How I treat amyloidosis

Abstract

Amyloidosis is an uncommon disorder in which proteins change conformation, aggregate, and form fibrils that infiltrate tissues, leading to organ failure and death. The most frequent types are light-chain (AL) derived from monoclonal B-cell disorders producing amyloidogenic immunoglobulin light chains, and the hereditary and “senile systemic” (ATTR) variants from mutant and wild-type transthyretin (TTR). Diagnosis requires tissue biopsy. AL is more frequent and causes more organ disease than ATTR. Although both can cause cardiomyopathy and heart failure, AL progresses more quickly, so survival depends on timely diagnosis.
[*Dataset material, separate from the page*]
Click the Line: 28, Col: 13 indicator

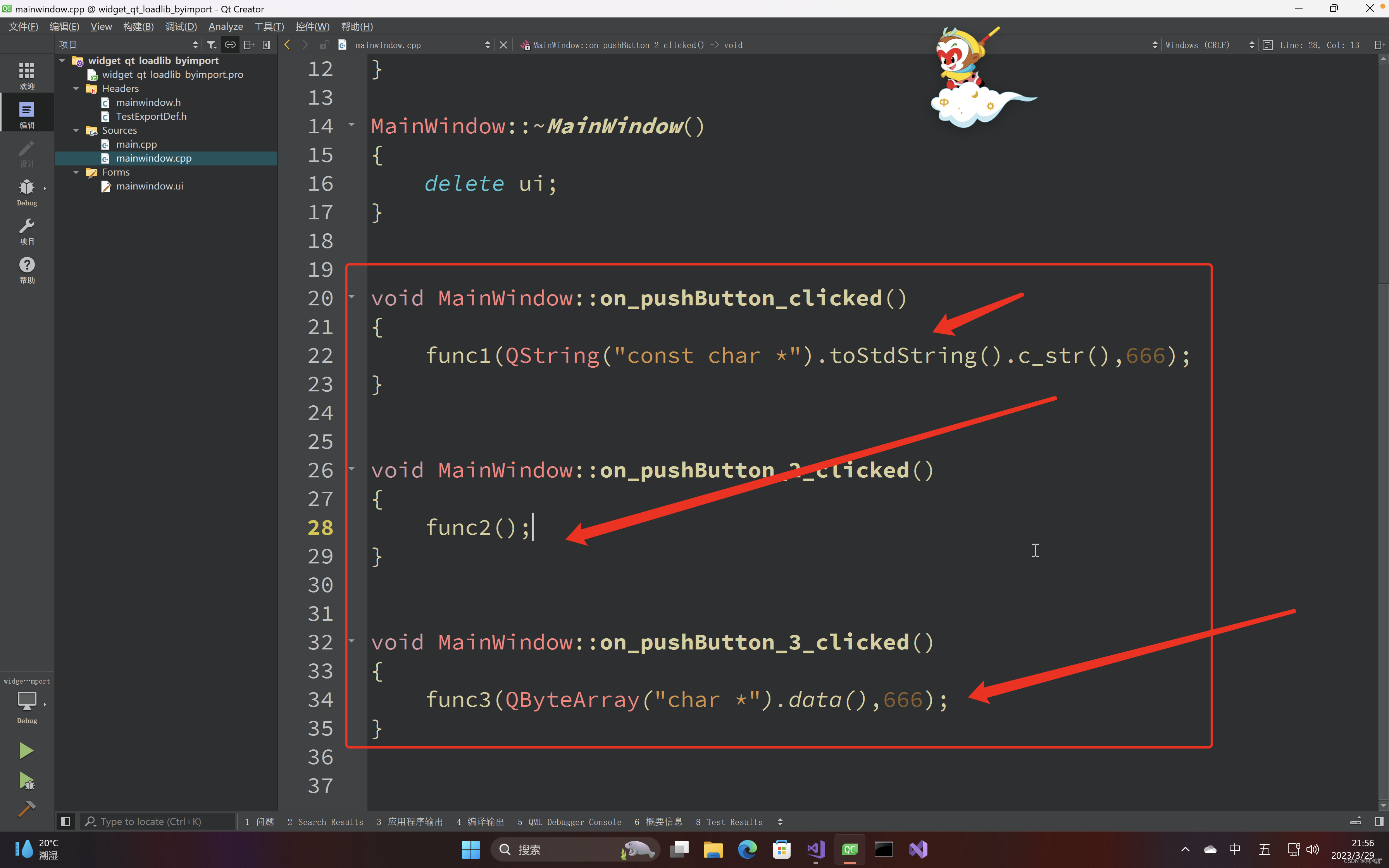pos(1319,45)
Typing is usually based on clinical and laboratory findings with monoclonal gammopathy evaluation and, if indicated, TTR gene testing. Direct tissue typing is required when one patient has 2 potential amyloid-forming proteins. In coming years, widespread use of definitive proteomics will improve typing. New therapies are in testing for ATTR, whereas those for AL have followed multiple myeloma, leading to improved survival. Challenges of diagnosing and caring for patients with amyloidosis include determination of type, counseling, and delivery of prompt therapy often while managing multisystem disease. Recent advances grew from clinical research and advocacy in many countries, and global husbandry of such efforts will reap future benefits for families and patients with amyloidosis.